California Must Act Now to Redress Another Form of State Violence

Biopolitical Times
The dome and facade of the California state capitol building taken from a sharp upward angle

Update: In July, 2021, Governor Newsom signed a budget that includes $7.5 million for this program, which will provide up to $25,000 per survivor, as well as funds for plaques and markers raising awareness about this unjust history.

The resurgence of support for the message and movement of Black Lives Matter in the current moment makes even more visible the eugenic ideology underlying so much of what we activists are fighting against today. Eugenic thinking links the oppressive notion that some lives are worth more than others; the ability of those unaffected by state violence to look away from the atrocities committed with our public funds; and the acceptance of inhumane incarceration in prisons and state hospitals, particularly the disproportionate numbers of Black and brown people, poor people, and people with disabilities.

In the midst of a global awakening to the realities of state violence and other forms of oppression, California has an opportunity to right some of the wrongs committed within the walls of its own institutions in the name of eugenics.

Assembly Bill 3052 would establish the Forced Sterilization Compensation Program to compensate survivors of California’s eugenic sterilization laws on the books from 1909 to 1979; and survivors of involuntary sterilizations in women’s state prisons after 1979.

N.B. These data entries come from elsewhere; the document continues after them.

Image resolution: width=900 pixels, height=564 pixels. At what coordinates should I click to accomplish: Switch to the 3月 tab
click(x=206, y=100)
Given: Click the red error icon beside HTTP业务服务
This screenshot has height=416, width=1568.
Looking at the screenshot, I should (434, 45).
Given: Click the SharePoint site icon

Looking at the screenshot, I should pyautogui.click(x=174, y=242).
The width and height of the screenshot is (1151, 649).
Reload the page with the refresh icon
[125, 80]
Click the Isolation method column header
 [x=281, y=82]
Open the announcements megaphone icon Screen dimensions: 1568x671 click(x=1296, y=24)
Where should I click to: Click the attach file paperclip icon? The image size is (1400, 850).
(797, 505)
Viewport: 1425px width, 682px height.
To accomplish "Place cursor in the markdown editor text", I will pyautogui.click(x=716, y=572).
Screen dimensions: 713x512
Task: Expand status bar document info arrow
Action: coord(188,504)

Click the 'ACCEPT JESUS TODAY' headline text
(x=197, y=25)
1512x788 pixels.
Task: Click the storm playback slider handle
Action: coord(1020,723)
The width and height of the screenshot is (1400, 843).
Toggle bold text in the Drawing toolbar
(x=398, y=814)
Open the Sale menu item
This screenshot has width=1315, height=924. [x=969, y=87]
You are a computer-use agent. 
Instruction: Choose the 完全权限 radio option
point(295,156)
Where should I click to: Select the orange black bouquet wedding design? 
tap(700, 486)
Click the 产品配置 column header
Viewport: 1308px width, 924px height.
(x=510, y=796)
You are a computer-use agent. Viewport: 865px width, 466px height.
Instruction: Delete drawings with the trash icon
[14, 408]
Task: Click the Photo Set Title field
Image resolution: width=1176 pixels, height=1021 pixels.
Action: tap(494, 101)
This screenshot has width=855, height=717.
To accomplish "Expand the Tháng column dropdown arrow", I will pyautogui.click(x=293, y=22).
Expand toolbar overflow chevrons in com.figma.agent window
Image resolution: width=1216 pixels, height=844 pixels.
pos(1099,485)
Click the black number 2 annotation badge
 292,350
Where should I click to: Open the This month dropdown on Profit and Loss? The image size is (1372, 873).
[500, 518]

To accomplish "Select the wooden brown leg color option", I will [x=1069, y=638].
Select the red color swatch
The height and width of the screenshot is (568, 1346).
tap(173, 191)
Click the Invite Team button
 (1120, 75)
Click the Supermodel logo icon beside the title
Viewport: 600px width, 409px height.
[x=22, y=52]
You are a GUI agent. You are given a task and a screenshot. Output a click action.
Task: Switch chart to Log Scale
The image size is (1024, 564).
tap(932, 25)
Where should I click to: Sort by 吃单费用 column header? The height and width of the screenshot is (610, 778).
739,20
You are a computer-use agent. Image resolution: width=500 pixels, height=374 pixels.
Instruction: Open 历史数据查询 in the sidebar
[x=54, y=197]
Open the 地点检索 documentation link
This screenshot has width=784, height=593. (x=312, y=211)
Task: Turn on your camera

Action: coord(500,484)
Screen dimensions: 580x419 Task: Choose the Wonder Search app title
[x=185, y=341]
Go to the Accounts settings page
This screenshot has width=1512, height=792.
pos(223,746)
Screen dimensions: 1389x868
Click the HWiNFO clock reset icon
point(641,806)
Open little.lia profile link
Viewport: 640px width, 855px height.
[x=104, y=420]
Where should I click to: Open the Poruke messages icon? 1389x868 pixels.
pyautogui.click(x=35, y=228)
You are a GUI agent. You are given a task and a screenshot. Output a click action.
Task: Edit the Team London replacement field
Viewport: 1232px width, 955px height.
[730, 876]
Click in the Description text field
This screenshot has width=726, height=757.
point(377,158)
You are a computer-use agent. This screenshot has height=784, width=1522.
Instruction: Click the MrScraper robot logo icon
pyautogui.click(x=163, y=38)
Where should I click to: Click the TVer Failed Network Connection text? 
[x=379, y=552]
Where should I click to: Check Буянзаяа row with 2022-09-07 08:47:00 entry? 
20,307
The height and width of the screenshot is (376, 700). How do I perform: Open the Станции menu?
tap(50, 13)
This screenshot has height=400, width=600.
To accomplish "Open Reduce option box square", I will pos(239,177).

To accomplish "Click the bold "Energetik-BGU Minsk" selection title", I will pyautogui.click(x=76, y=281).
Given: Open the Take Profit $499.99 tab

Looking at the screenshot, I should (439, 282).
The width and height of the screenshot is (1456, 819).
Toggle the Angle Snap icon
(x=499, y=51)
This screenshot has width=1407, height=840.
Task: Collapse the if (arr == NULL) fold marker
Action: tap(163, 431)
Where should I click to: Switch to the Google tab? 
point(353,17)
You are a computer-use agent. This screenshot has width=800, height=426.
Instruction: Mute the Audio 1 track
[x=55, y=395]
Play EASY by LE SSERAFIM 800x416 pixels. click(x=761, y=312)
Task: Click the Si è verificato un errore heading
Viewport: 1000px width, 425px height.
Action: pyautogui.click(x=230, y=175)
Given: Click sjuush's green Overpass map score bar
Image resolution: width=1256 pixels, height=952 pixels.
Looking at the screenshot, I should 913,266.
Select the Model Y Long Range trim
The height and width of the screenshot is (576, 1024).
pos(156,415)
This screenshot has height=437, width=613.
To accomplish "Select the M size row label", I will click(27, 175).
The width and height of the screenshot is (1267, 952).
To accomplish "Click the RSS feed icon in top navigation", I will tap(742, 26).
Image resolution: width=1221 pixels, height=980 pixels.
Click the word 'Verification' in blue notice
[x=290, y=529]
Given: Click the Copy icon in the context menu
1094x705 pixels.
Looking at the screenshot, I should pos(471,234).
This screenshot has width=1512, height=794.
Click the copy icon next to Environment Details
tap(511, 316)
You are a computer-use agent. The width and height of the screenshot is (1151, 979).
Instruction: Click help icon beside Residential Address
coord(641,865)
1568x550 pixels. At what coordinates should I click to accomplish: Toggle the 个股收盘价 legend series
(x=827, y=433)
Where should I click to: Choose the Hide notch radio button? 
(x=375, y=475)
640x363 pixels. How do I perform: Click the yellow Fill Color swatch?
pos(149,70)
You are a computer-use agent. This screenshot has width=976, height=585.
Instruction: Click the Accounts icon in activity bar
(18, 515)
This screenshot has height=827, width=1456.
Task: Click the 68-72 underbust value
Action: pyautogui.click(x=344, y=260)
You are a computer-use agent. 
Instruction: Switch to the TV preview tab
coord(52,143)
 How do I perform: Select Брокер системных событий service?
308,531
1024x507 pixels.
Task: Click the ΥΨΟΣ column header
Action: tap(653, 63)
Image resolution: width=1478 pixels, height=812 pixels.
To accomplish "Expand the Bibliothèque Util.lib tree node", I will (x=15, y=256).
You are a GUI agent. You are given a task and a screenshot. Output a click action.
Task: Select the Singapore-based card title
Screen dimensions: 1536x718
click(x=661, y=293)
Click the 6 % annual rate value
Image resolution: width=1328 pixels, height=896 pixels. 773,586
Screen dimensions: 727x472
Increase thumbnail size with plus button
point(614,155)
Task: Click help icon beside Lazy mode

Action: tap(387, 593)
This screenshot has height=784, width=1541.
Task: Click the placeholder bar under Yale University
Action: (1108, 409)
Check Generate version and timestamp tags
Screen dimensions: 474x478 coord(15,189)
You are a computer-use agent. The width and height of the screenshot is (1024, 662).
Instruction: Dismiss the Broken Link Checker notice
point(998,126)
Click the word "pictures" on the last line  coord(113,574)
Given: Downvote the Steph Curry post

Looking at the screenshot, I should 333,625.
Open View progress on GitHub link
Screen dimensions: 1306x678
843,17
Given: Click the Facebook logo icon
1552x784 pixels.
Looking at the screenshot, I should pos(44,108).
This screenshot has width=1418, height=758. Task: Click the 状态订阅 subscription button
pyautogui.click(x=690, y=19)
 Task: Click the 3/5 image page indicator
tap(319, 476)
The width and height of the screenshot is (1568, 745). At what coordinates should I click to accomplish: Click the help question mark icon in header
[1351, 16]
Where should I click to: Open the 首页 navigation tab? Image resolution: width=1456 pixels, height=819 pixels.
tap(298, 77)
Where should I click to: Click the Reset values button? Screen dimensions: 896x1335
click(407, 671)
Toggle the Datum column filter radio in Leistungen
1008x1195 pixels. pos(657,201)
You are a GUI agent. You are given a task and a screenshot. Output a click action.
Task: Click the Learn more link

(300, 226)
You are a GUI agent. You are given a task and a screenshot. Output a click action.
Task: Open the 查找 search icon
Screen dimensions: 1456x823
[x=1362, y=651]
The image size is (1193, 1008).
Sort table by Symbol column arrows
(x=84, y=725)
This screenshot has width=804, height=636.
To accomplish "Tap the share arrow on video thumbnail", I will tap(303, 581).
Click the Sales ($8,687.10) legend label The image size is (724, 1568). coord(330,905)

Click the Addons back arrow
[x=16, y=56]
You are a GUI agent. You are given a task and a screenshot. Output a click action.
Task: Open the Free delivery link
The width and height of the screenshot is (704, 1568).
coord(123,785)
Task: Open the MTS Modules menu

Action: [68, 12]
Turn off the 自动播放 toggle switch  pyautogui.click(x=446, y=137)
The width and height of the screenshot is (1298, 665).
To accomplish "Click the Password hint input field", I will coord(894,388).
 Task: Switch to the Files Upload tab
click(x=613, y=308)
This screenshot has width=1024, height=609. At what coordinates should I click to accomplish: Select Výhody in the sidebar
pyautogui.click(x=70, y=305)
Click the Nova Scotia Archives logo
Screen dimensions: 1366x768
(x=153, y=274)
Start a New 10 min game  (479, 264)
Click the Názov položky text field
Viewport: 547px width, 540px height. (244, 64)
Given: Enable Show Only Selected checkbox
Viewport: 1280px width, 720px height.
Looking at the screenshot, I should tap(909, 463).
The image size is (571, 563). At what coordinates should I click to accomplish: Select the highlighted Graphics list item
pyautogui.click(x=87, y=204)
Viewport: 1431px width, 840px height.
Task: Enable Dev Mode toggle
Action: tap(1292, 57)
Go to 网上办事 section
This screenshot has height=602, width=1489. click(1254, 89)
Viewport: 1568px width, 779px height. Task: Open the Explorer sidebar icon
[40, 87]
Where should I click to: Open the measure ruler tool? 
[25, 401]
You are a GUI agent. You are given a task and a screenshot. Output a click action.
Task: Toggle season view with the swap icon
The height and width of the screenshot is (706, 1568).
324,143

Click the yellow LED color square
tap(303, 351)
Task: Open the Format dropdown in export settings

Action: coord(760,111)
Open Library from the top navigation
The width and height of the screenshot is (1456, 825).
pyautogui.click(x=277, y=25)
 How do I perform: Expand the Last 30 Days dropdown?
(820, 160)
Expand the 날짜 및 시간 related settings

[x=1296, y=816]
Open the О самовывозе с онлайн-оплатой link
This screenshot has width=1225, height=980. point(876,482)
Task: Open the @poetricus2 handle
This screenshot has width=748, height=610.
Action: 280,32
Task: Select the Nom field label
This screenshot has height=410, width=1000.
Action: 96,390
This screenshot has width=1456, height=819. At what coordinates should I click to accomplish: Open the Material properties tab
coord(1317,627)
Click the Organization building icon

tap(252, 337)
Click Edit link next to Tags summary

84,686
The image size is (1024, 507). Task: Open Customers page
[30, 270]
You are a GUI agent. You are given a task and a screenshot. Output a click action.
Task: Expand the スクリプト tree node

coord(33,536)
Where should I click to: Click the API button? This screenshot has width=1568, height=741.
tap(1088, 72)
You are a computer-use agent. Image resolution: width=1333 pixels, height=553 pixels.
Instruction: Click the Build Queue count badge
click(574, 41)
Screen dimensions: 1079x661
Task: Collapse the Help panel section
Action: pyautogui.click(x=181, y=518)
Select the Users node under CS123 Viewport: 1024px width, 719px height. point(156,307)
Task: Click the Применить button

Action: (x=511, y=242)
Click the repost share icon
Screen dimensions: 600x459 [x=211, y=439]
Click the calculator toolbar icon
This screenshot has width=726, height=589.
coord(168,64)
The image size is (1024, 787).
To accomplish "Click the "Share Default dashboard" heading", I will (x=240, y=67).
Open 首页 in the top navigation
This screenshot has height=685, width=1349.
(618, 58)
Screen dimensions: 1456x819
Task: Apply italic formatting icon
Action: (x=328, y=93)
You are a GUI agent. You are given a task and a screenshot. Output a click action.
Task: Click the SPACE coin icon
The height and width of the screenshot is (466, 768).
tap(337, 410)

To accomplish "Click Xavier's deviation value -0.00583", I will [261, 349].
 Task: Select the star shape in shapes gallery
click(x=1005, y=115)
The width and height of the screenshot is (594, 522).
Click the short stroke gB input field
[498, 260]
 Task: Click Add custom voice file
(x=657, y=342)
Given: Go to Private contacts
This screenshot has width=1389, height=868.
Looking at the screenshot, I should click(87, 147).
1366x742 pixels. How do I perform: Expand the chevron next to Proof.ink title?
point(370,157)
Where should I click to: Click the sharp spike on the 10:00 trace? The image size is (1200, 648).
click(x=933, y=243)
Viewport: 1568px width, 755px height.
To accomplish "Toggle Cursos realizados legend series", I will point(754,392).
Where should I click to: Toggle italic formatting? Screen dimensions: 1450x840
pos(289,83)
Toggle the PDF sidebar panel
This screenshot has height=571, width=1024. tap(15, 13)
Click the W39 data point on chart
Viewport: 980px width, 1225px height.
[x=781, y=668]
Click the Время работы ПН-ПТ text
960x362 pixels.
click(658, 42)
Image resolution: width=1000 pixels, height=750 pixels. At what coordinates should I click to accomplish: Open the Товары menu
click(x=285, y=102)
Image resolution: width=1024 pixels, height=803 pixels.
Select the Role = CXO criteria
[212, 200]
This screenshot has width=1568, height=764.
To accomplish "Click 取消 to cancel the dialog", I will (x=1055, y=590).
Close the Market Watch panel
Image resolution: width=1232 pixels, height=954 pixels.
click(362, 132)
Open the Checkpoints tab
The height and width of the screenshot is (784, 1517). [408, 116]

Take action by Monday, June 15, 2020 to move this bill forward:

Sign DREDF’s petition and share with your family, friends, and communities
Contact Assembly Budget Committee members by phone and social media


Between 1909 and 1979, more than 20,000 people living in California state institutions were involuntarily sterilized, making up one-third of state-sponsored sterilizations around the country in the 20th century. All people affected were classified as having disabilities or deemed “unfit for reproduction.” The majority were women and girls, and disproportionately Latinas and poor people.

In 2014, a California investigation revealed that between 2004 and 2006, nearly 150 women from two state prisons were sterilized without proper authorization or consent, and possibly at least an additional 100 women were sterilized starting in the late 1990s. These sterilizations were primarily conducted on women of color and poor white women.

In 2021, when Assembly Bill 3052 would take effect, there will be an estimated 455 survivors sterilized under the eugenics laws and 250 survivors of prison sterilization abuse eligible for compensation.

The bill is authored by Assemblywoman Wendy Carillo and sponsored by California Latinas for Reproductive Justice (CLRJ), Disability Rights Education and Defense Fund (DREDF), and California Coalition for Women Prisoners (CCWP). On Monday June 15, the budget subcommittee will vote on whether to fund implementation of the bill, if passed and signed by the Governor.

This is the third attempt to pass a version of this bill in California. Efforts in 2018 and 2019 are covered in two previous blog posts published in Biopolitical Times:

It’s Past Time to Compensate Survivors of Eugenic Sterilization
A Bill to Compensate Survivors of Eugenic Sterilization in California

Once again, the state Assembly Appropriations Committee is holding the bill “on suspense,” meaning it will not move forward without a commitment through the budget process.

With the global outcry on the ground and in our virtual world in response to the murder of George Floyd and so many Black men and women, an increasing number of white people can see that Black lives matter, that the murder of Black people should not be acceptable, and that changes must be made to create the conditions where Black people and communities can be healthy, safe, and thrive.

And given the conditions of a devastating global pandemic, more people understand that decisions in hospitals about who should get ventilators should not be based on discriminatory attitudes about older people or people with disabilities or chronic conditions. Furthermore, the glaring inequities of who is getting COVID-19, who is dying from it, and who is most impacted by the economic and social consequences illuminate the effects of centuries-long discrimination and marginalization of people of color, poor and working class people, and women.

In response to mass demonstrations for Black lives as well as COVID-related advocacy efforts to affirm the lives of people with disabilities, the state legislature is considering numerous essential bills to change “business as usual.” As part of this legislative agenda, California must take on the legacy of eugenic policies and practices that value some people’s lives more than others and deem only certain people fit to reproduce. Now is the time to take action to rectify the wrongs of another form of state violence.